Stored records
■ ■ ■ ■ ■ ■ ■

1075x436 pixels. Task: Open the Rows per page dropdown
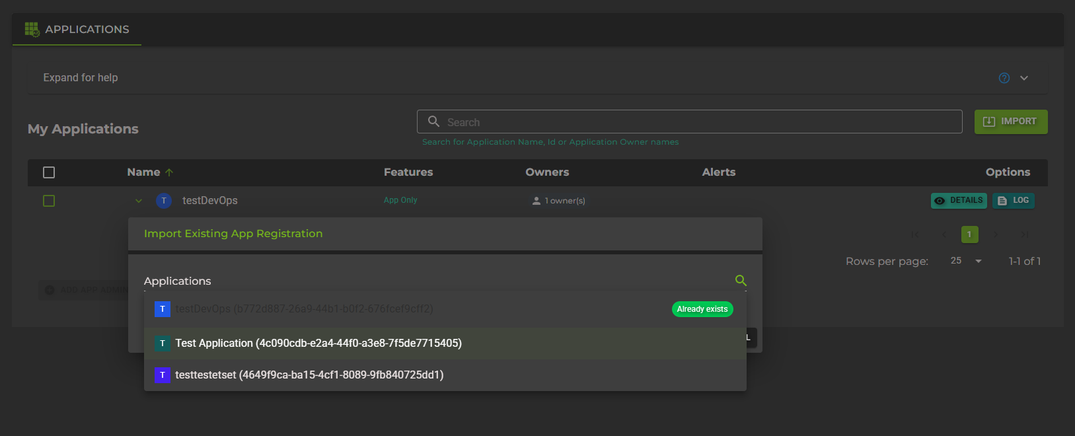tap(978, 261)
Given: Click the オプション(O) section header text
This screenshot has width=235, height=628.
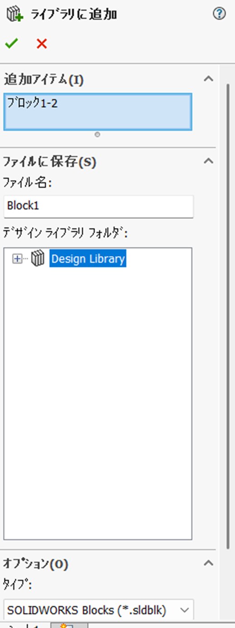Looking at the screenshot, I should point(36,564).
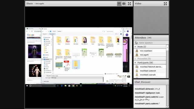
Task: Switch to the left share layout view
Action: tap(119, 4)
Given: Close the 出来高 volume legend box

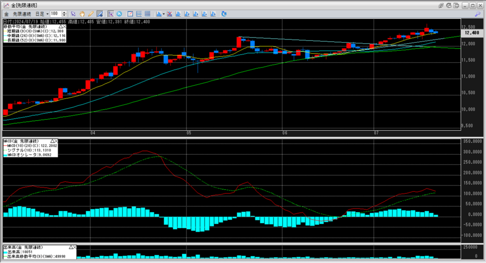Looking at the screenshot, I should pyautogui.click(x=74, y=248).
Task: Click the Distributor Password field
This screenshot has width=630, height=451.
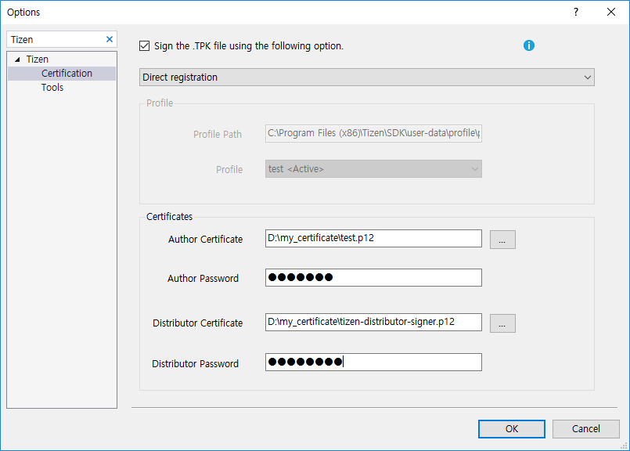Action: pyautogui.click(x=373, y=362)
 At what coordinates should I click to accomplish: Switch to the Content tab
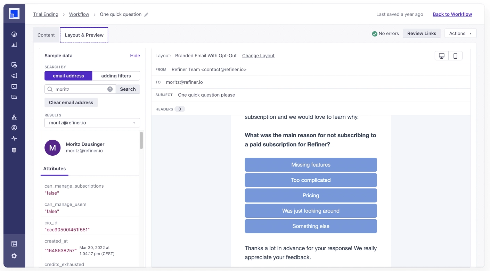(46, 35)
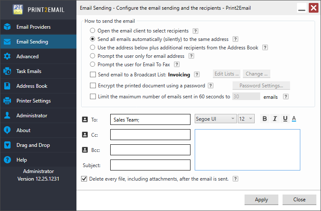321x211 pixels.
Task: Expand the font size 12 dropdown
Action: pos(246,119)
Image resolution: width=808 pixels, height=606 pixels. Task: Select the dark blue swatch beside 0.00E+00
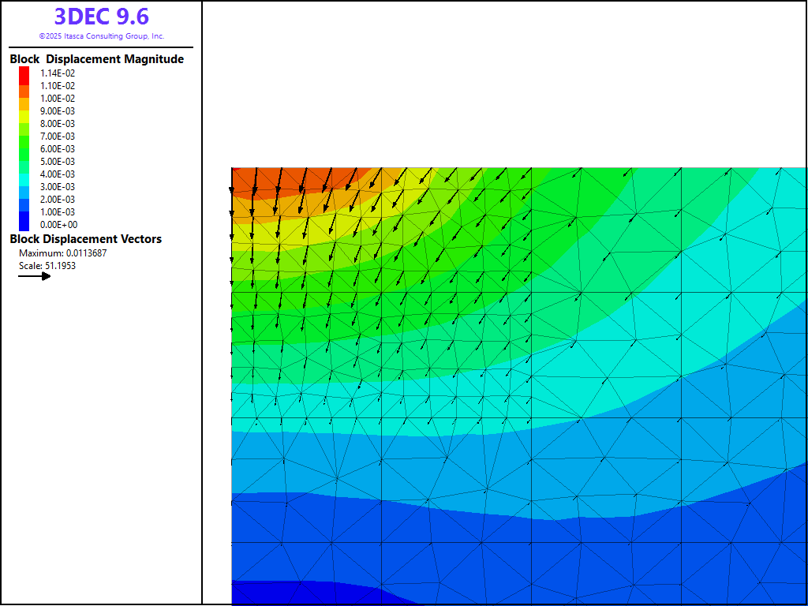(x=24, y=224)
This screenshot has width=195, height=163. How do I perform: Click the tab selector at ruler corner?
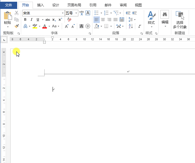click(x=4, y=39)
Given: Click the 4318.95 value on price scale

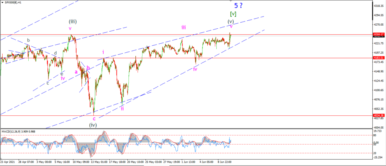Looking at the screenshot, I should [x=378, y=6].
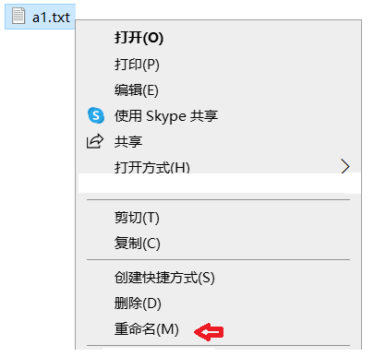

■ ■ ■ ■ ■ ■ ■

Task description:
I need the lines from the one holding "Image resolution: width=808" through the last line of the entries set down exactly, with every picture left out.

Response to the task:
Image resolution: width=808 pixels, height=606 pixels. Task: Select the dark blue swatch beside 0.00E+00
(x=24, y=224)
This screenshot has width=195, height=163. How do I perform: Click the tab selector at ruler corner?
click(x=4, y=39)
Given: Click the 4318.95 value on price scale

Looking at the screenshot, I should [x=378, y=6].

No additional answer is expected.